– Поразмыслите над создавшимся положением, дорогой комендант, – сказал с невозмутимым спокойствием Арамис. – У вас больше нет приказа, который оправдывал бы освобождение Марчиали.

– Боже мой! Нет! И все же я погиб, да, да, я погиб!

– Но совсем нет, ведь я отдаю вам Марчиали назад, таким образом получается, как будто он вовсе и не выходил из Бастилии.

– Ах! – воскликнул комендант, который окончательно потерял способность соображать.

– Конечно! И вы сразу же запрете его.

– Еще бы!

– И вы отдадите мне этого… ну как его там… Сельдона, которого освобождает новый приказ. Таким образом, ваша отчетность будет в полном порядке. Понимаете?

– Я… я…

– Вы поняли, – перебил Безмо Арамис. – Вот и отлично.

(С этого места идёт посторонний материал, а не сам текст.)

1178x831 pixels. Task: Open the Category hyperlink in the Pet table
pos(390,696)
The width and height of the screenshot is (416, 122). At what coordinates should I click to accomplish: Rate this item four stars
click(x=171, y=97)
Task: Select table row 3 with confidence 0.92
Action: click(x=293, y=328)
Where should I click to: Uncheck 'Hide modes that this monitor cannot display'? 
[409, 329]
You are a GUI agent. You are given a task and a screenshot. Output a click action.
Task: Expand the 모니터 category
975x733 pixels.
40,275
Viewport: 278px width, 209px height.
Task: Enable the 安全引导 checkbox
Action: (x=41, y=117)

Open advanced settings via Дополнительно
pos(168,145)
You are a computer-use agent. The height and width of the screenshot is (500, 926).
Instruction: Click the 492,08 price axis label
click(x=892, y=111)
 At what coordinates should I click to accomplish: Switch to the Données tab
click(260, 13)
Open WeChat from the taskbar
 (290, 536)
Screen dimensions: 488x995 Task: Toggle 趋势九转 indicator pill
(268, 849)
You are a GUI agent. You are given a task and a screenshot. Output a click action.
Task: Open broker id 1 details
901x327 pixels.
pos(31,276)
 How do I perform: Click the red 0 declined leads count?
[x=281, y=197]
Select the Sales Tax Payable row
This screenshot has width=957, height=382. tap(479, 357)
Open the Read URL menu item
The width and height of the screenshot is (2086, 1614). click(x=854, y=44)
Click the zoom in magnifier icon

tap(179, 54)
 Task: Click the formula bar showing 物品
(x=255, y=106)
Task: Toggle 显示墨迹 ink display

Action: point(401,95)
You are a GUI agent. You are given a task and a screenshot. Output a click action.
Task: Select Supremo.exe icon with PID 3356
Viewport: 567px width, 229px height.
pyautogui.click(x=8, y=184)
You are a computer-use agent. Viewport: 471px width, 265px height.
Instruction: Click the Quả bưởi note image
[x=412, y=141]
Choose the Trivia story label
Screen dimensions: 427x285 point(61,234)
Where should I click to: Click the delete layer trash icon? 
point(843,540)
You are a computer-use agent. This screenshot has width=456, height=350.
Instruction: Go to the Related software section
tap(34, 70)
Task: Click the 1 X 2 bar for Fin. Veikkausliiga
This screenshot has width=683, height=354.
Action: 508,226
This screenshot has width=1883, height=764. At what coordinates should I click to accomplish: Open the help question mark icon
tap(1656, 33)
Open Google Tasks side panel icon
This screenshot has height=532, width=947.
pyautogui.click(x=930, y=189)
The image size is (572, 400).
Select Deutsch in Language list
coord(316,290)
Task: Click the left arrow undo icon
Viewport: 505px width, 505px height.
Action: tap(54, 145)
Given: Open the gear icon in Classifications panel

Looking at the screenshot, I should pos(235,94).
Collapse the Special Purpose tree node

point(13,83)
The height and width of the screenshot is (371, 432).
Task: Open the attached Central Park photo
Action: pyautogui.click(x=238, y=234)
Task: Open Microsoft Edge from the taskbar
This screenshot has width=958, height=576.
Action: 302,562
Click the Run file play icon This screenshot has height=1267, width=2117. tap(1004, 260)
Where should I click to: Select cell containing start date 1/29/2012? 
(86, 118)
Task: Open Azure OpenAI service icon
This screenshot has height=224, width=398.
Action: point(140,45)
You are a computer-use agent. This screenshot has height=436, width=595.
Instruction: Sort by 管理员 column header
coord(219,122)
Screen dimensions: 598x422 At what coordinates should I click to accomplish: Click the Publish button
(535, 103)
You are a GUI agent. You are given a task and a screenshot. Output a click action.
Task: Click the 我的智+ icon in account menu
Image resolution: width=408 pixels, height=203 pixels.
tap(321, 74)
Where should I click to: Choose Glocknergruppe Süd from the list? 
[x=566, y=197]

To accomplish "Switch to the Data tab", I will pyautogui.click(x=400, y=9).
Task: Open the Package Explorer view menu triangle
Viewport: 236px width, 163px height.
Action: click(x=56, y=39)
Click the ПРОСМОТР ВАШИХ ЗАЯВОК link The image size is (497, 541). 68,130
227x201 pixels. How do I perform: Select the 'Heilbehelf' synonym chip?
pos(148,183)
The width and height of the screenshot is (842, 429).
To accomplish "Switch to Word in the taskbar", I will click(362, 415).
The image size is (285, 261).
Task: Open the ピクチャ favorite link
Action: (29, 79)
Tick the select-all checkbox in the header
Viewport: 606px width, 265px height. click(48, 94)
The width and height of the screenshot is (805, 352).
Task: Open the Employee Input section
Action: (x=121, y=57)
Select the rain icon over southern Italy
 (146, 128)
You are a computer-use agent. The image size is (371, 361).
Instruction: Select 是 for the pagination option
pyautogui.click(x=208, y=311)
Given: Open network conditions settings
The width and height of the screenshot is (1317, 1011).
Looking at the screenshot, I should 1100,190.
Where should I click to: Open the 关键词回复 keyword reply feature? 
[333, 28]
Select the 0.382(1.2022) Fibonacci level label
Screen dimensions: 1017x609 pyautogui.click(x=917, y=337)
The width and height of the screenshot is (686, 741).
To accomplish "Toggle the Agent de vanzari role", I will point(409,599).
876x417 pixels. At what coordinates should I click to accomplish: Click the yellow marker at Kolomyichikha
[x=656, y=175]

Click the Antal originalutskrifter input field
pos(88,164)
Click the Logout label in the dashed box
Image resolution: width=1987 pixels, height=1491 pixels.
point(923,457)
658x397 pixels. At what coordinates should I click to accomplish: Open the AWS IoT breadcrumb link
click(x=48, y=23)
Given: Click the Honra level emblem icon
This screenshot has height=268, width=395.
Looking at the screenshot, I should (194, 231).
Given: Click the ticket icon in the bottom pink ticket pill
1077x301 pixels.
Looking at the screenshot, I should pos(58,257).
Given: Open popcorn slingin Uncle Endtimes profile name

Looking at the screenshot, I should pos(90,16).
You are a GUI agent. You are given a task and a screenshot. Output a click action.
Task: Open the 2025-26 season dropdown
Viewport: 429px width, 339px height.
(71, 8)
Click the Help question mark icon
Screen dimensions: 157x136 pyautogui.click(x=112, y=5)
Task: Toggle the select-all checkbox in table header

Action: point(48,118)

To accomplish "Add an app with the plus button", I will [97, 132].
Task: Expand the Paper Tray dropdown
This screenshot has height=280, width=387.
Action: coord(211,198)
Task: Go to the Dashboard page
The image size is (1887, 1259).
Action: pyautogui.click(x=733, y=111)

Безмо умоляюще сложил руки.

– Но ради чего, взяв у меня Марчиали, вы привозите его снова ко мне? – воскликнул несчастный, совершенно растерявшийся комендант.

– Для такого друга, для такого слуги, как вы, нет секретов.

И Арамис наклонился к уху Безмо.

– Вы знаете, – шепнул он, – какое необыкновенное сходство между этим несчастным и…

– Королем, да!

– Так вот первое, на что употребил Марчиали свою свободу: он стал утверждать, что он король Франции.

– Вот негодяй! – воскликнул Безмо.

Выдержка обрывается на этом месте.